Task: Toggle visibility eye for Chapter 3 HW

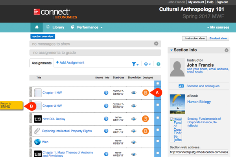Action: 134,106
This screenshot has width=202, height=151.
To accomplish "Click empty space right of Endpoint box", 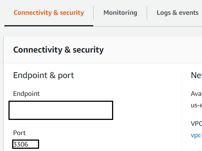I will pyautogui.click(x=147, y=110).
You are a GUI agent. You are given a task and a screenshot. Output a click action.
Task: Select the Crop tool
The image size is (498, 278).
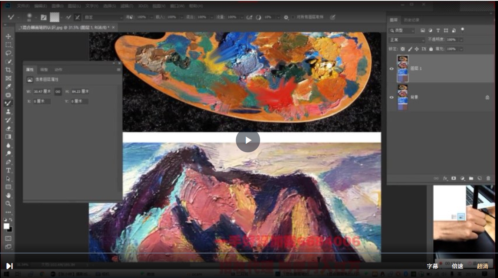(x=8, y=70)
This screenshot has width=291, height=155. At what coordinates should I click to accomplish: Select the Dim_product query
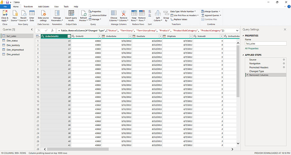click(13, 54)
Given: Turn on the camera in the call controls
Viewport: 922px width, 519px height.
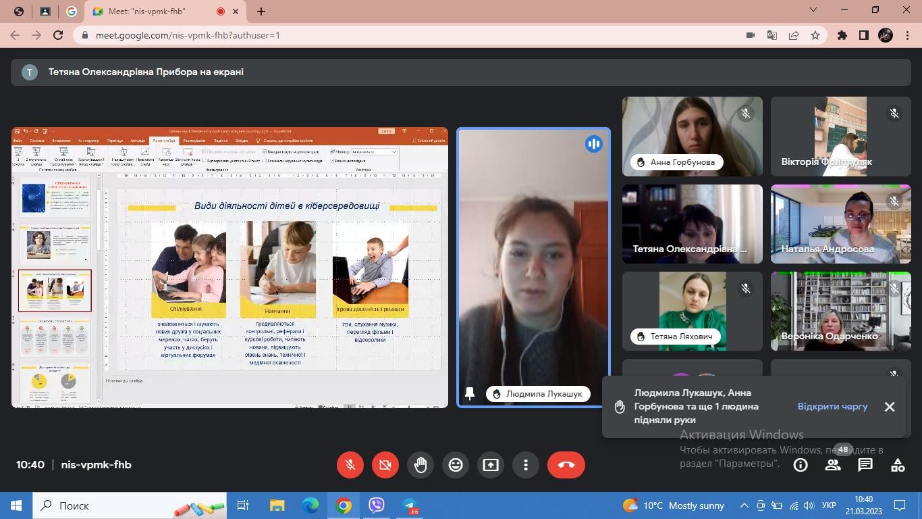Looking at the screenshot, I should click(x=385, y=465).
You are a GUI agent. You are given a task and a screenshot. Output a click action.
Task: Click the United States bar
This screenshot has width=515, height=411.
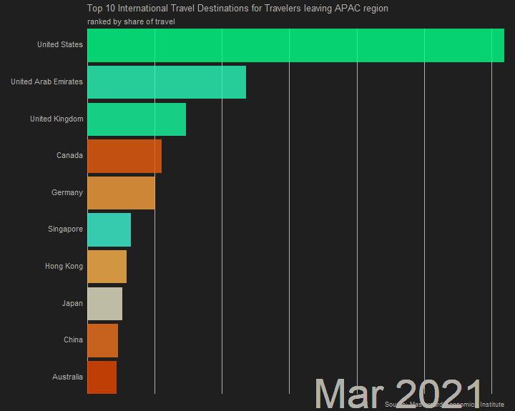[x=295, y=45]
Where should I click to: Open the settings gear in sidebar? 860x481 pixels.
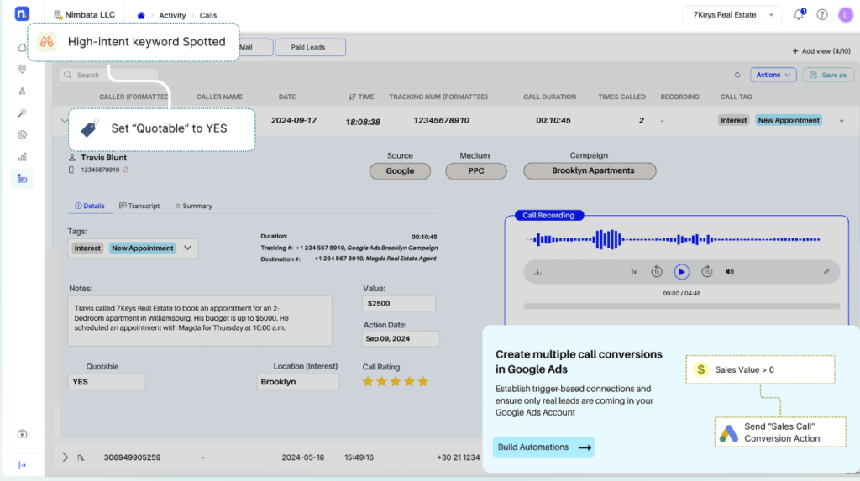click(x=23, y=134)
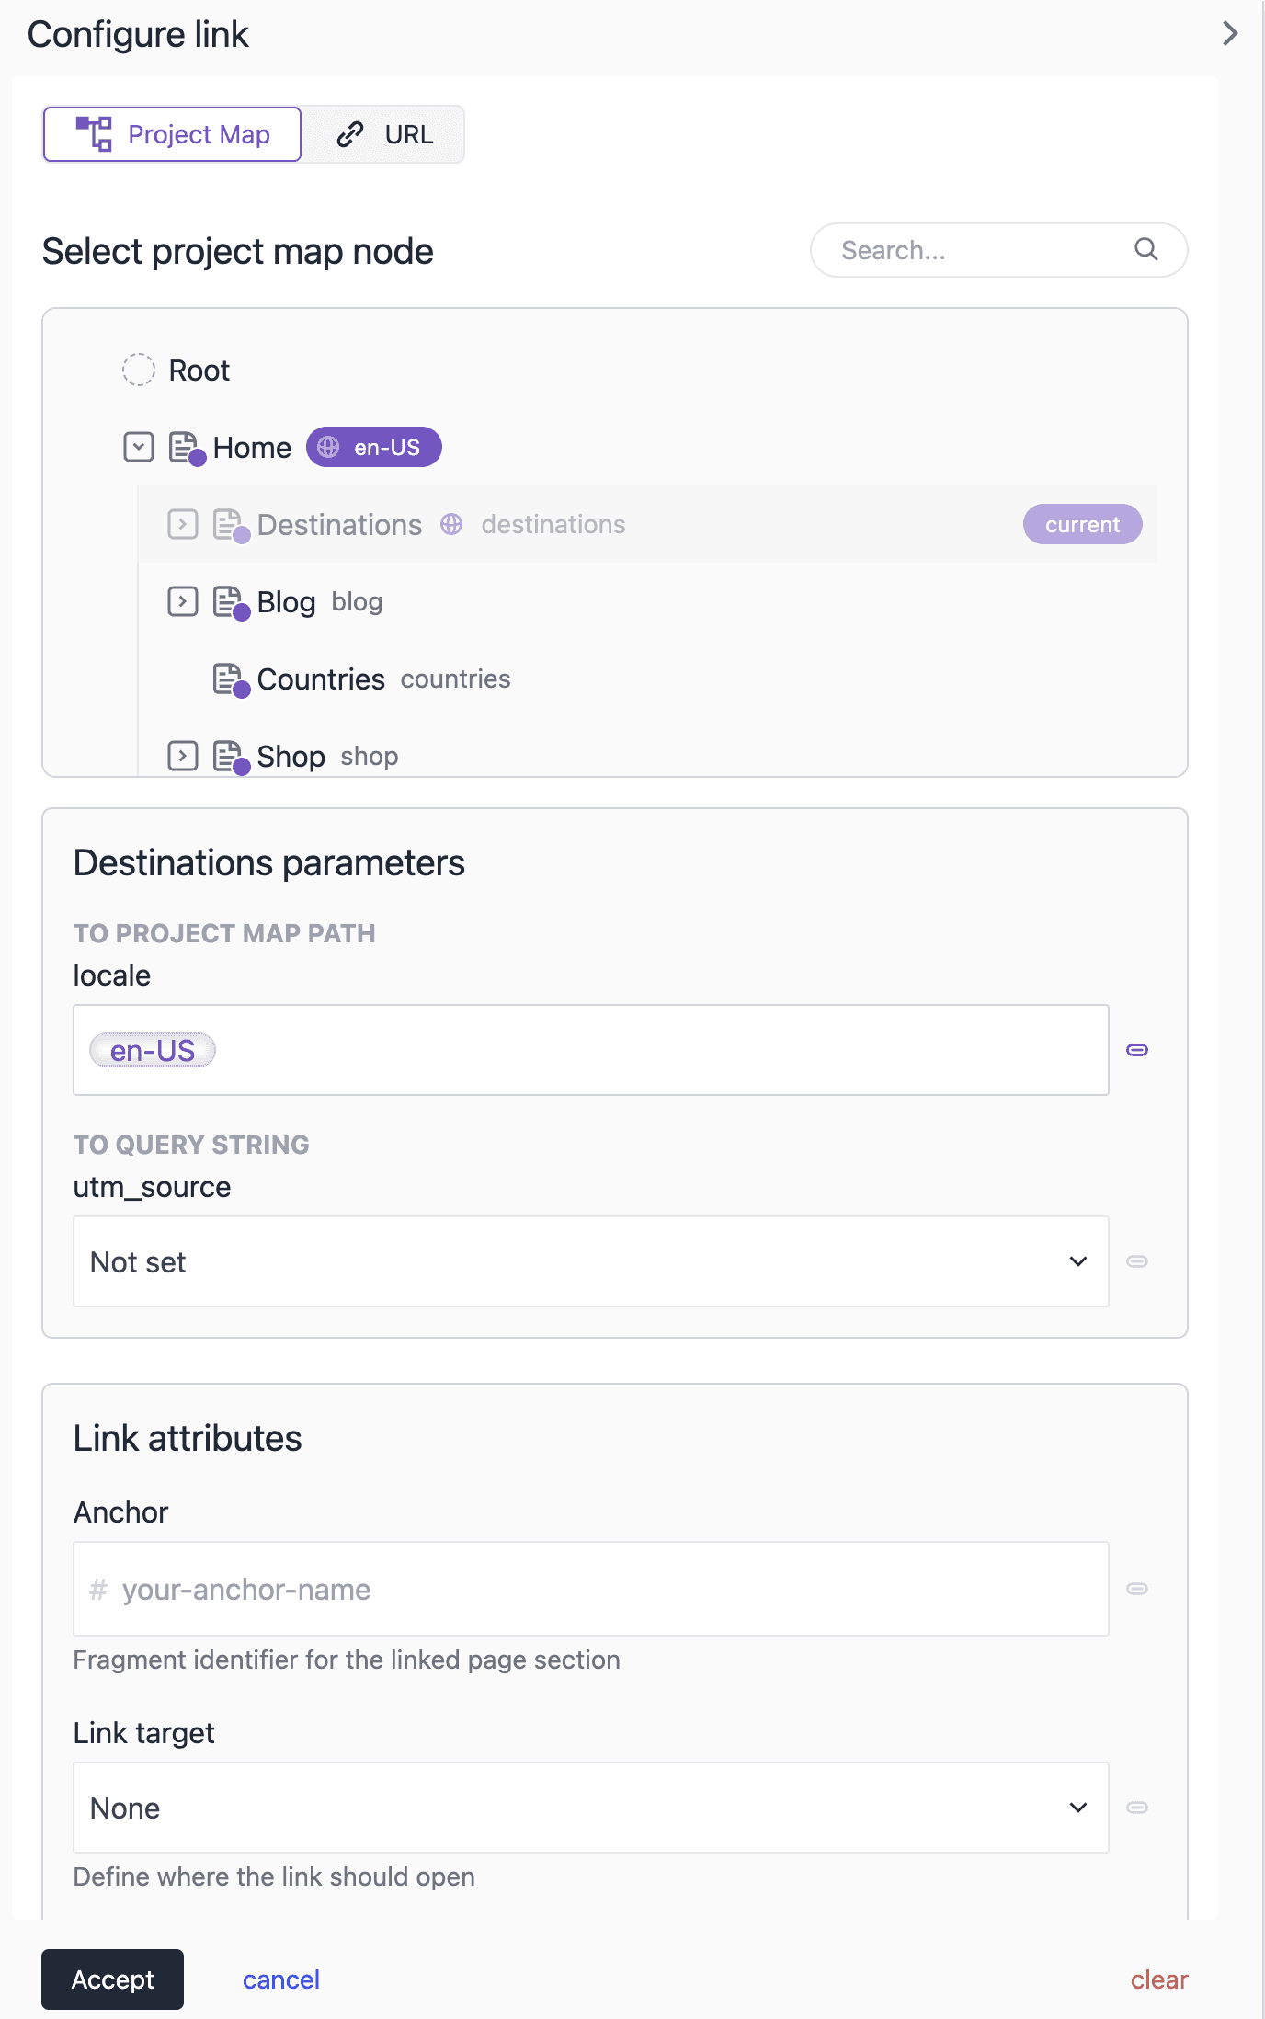Click the Countries page node icon
This screenshot has width=1265, height=2019.
[x=231, y=680]
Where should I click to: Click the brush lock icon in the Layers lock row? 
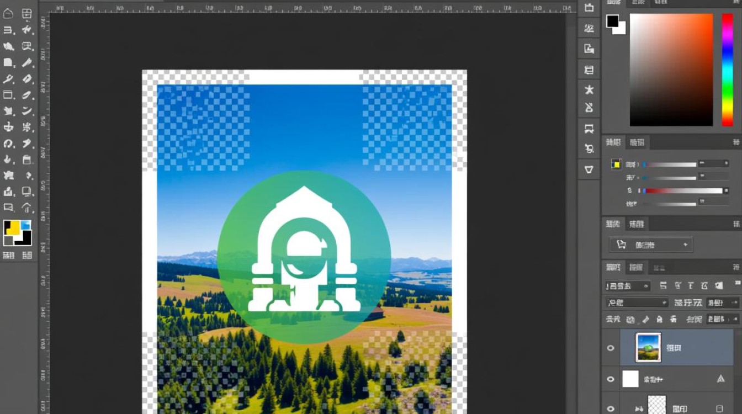(645, 319)
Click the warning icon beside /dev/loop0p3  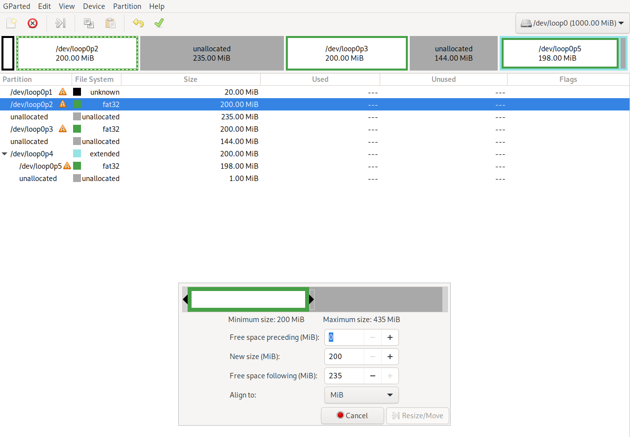pos(63,129)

---

YOUR TASK
Gather every line of the material above that contains the word "Where", and copy each one out in full.

FINAL RESULT
Where should I click to: Open the settings gear in sidebar? 860x481 pixels.
Where should I click to: Click the brush lock icon in the Layers lock row? 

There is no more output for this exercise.